AI also enables the creation of hybrid working models, where the AI assists both the agent and the consumer by automating tasks and contact workflows, leading to much needed productivity and CX gains. This may prompt some people to think that AI will replace human agents, but that’s not the case, pointed out Roos. “We are not seeing a reduction in agent headcount because there was too much work to start with,” he stated. “What we are seeing is significant improvements in SLA and CX.

“While the emergence of advanced AI like GPT-based models has been anticipated to reduce the need for human contact centre agents by handling repetitive and simple customer interactions, the integration of AI into online customer service may, paradoxically, result in an increase in qualified contact volumes and an increase rather than a decrease in agent employment.”

According to Roos, the contact centre industry is going to move into a space where businesses are able to increase their revenue significantly. He says AI will give them the ability to sell more, citing greater website engagement as an example.

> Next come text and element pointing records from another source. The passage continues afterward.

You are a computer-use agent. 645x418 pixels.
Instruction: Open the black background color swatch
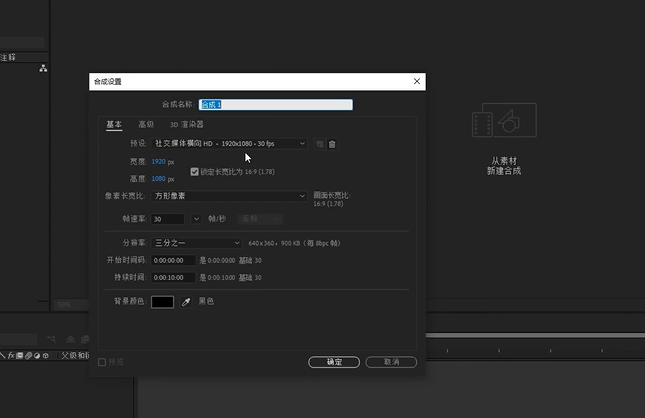click(x=162, y=302)
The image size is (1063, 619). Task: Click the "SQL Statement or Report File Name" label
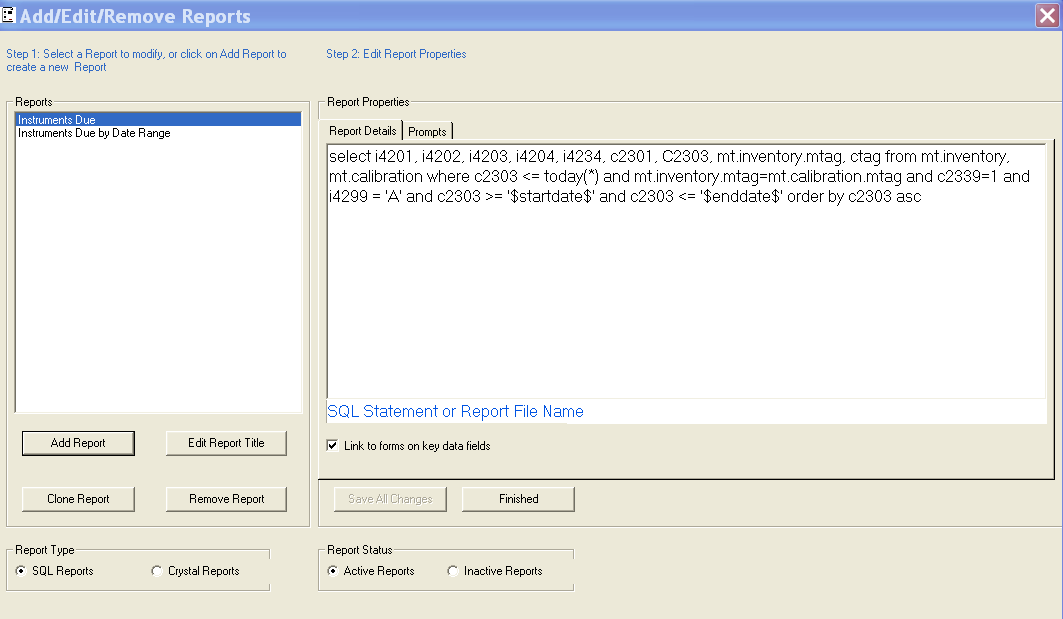455,411
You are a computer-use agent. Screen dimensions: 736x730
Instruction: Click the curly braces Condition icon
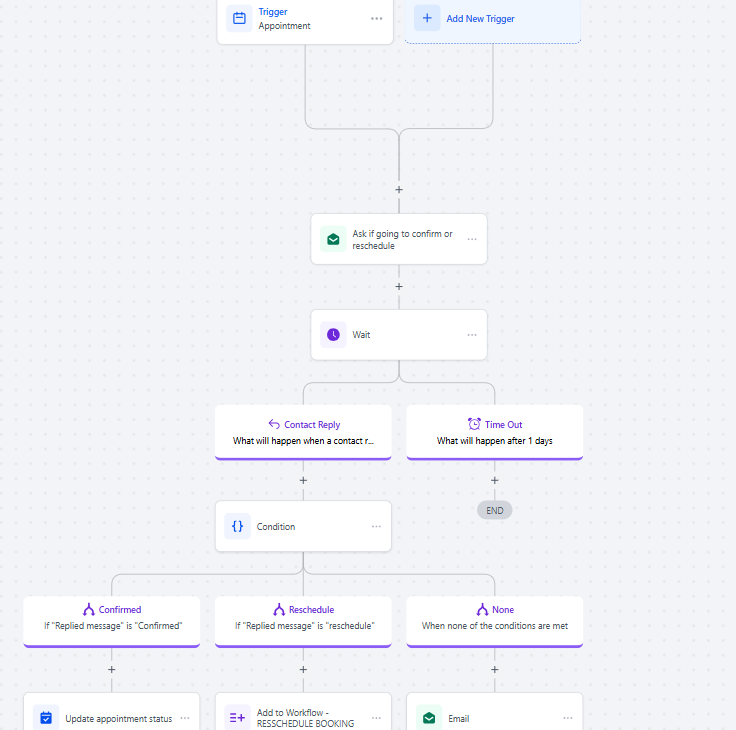tap(238, 526)
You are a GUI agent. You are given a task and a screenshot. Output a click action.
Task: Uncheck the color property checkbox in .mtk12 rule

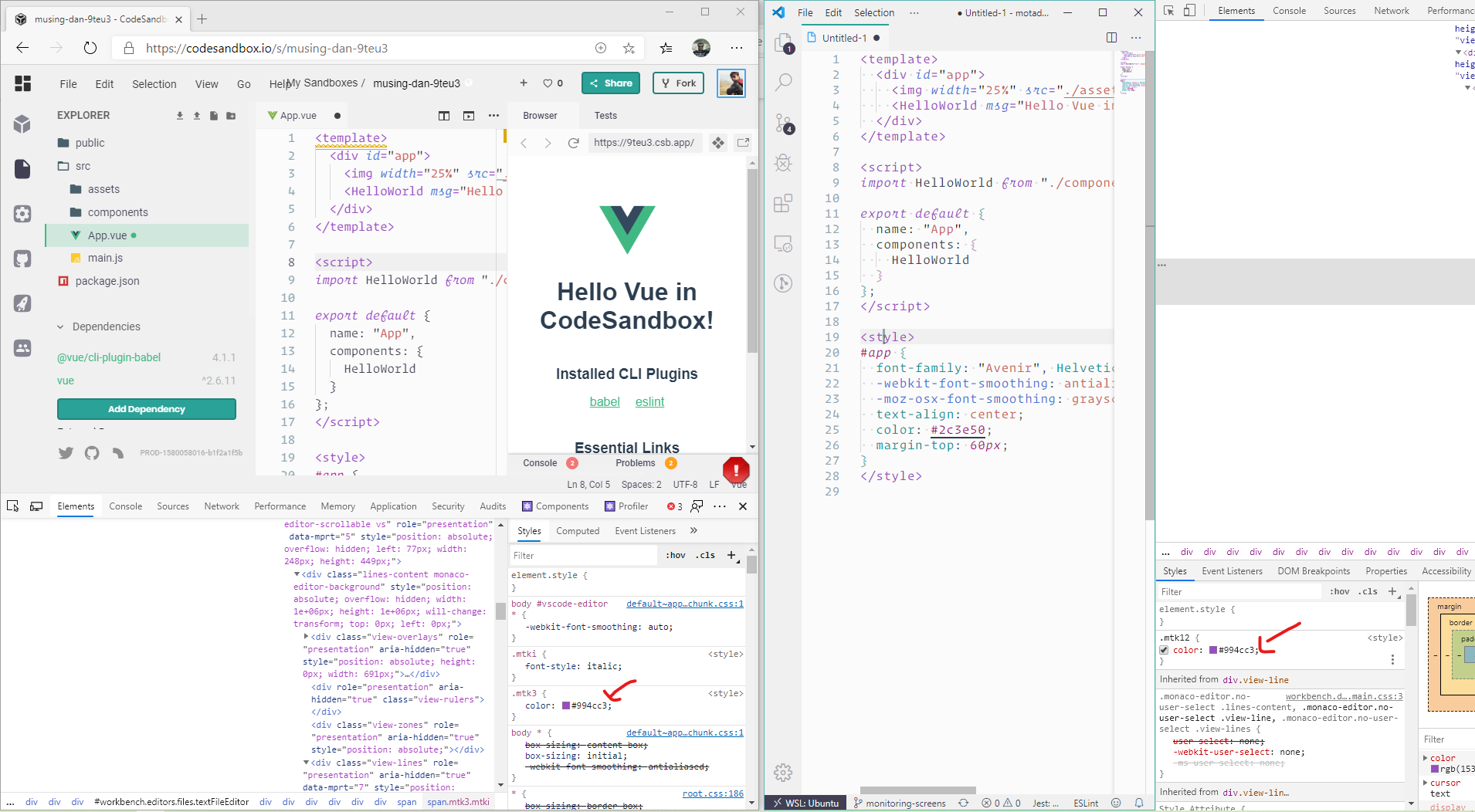point(1164,649)
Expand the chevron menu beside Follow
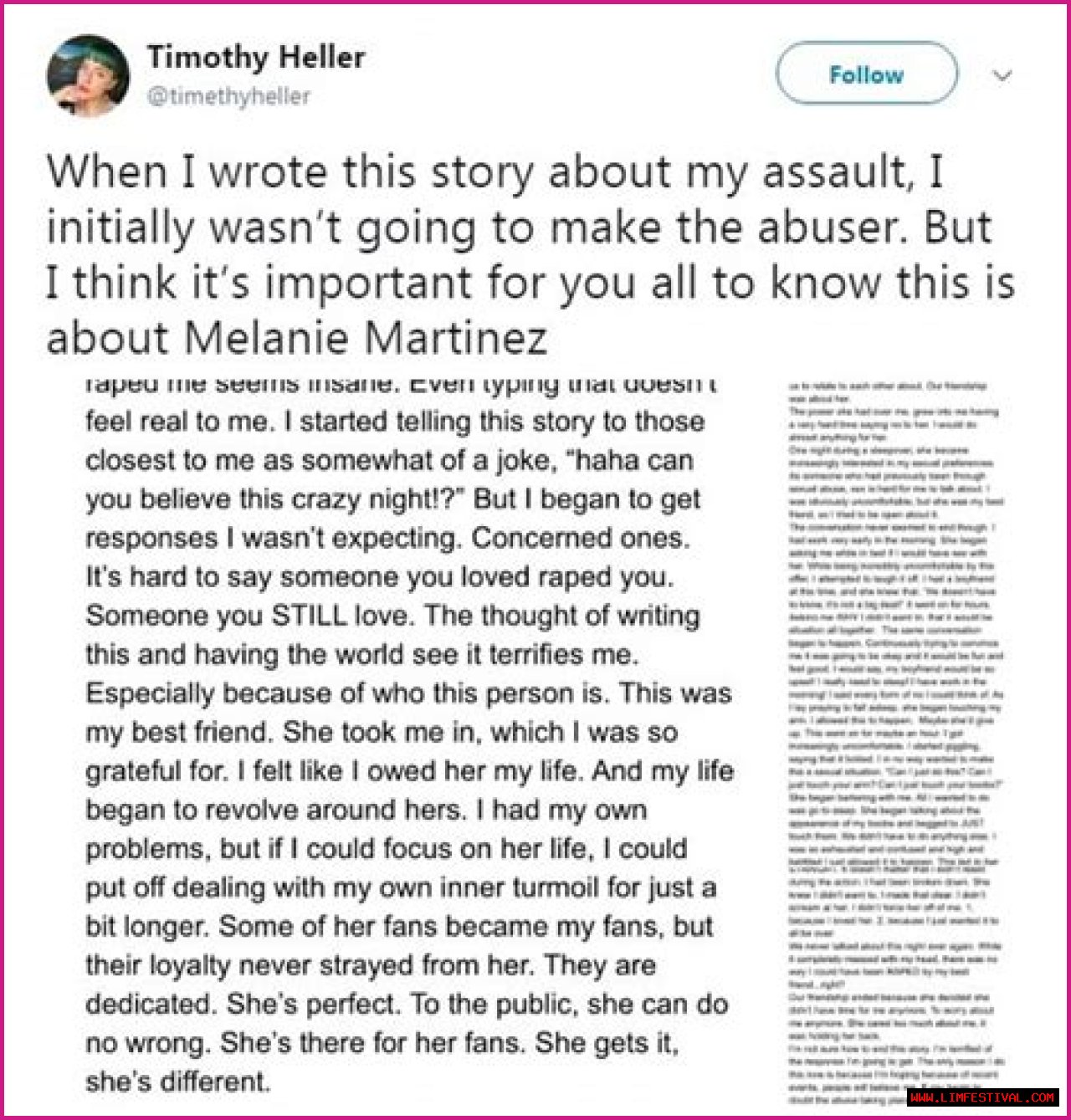 [1002, 76]
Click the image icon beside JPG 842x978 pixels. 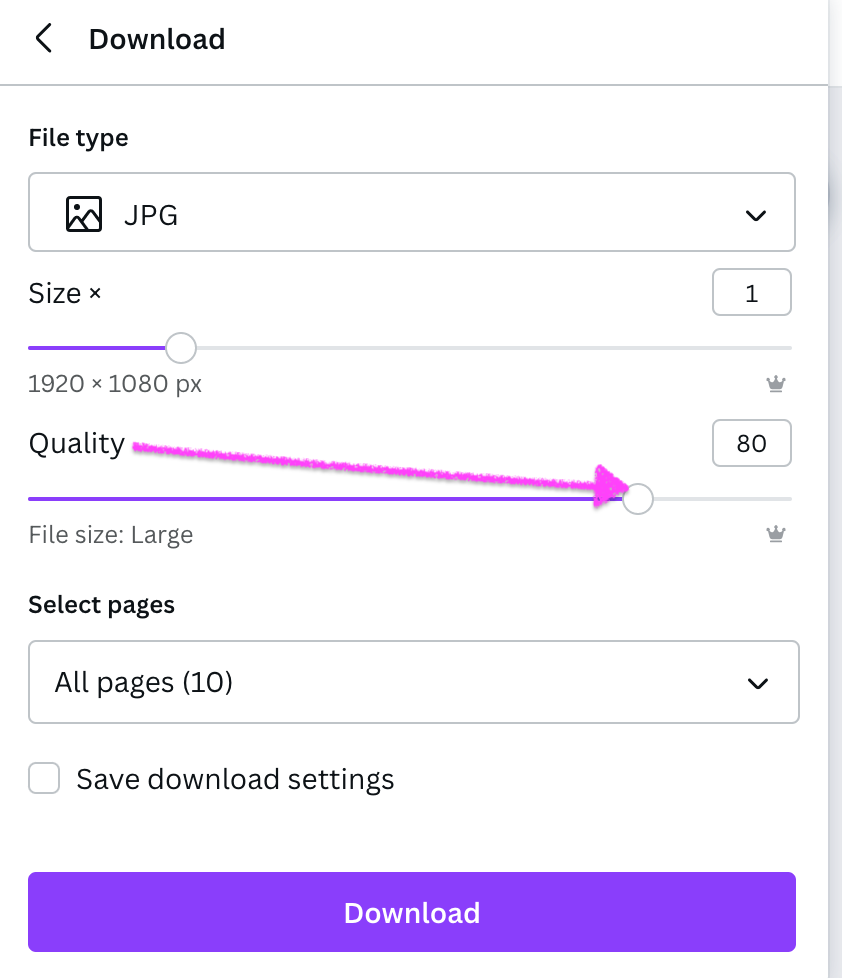point(84,214)
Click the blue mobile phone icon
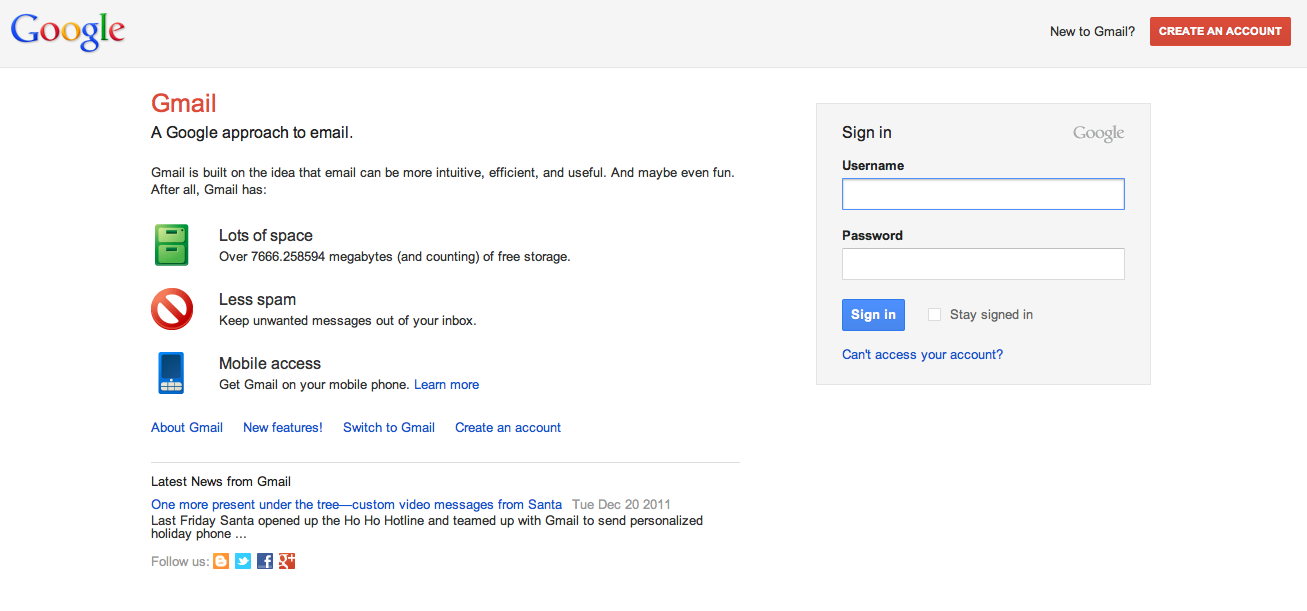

This is good news because the hardest and most challenging task for most businesses is generating new business.

“Our goal is to provide a solution that will engage everybody who hits a website, qualify those that are monetisable and where there’s a business case feed them through to the contact centre,” he added. “Those that aren’t monetisable can also be answered when the website isn’t able to give them what they want.”

Against this backdrop of market potential Cirrus has introduced its latest upgrade, which draws together key contact centre tools and technologies onto a single platform, including CRM, workforce optimisation, and omnichannel features such as outbound dialler, drag-and-drop IVR and workflow builder, plus agent scripting – with a single log-in. “Bringing these elements onto one platform also makes it easier to deploy generative AI like Cirrus’ new AI assistant called Cirrus Copilot,” added Roos.

He says the new platform will enable businesses of all sizes to create more personalised experiences with AI driving the conversation. He cited a practical example. “The real-time agent assistance feature creates a live transcription of the call which is processed in real-time by AI which absorbs the specifics of the customer’s query along with the agent’s response,” explained Roos. “AI can then apply that knowledge immediately to provide the agent with moderation or next best actions.”

Also, connecting AI to the omnichannel platform enables the product to consume every email, WhatsApp message, SMS, webchat and voice call that’s been transcribed and that the business has ever created. “But then you have to moderate and organise the content so that ChatGPT is giving the answer you really want,” stated Roos. “Once the training is completed it has access to the full omnichannel contact centre capability excluding voice. We’ll continue to expand AI capabilities with more integrations and enhance the overall user experience.”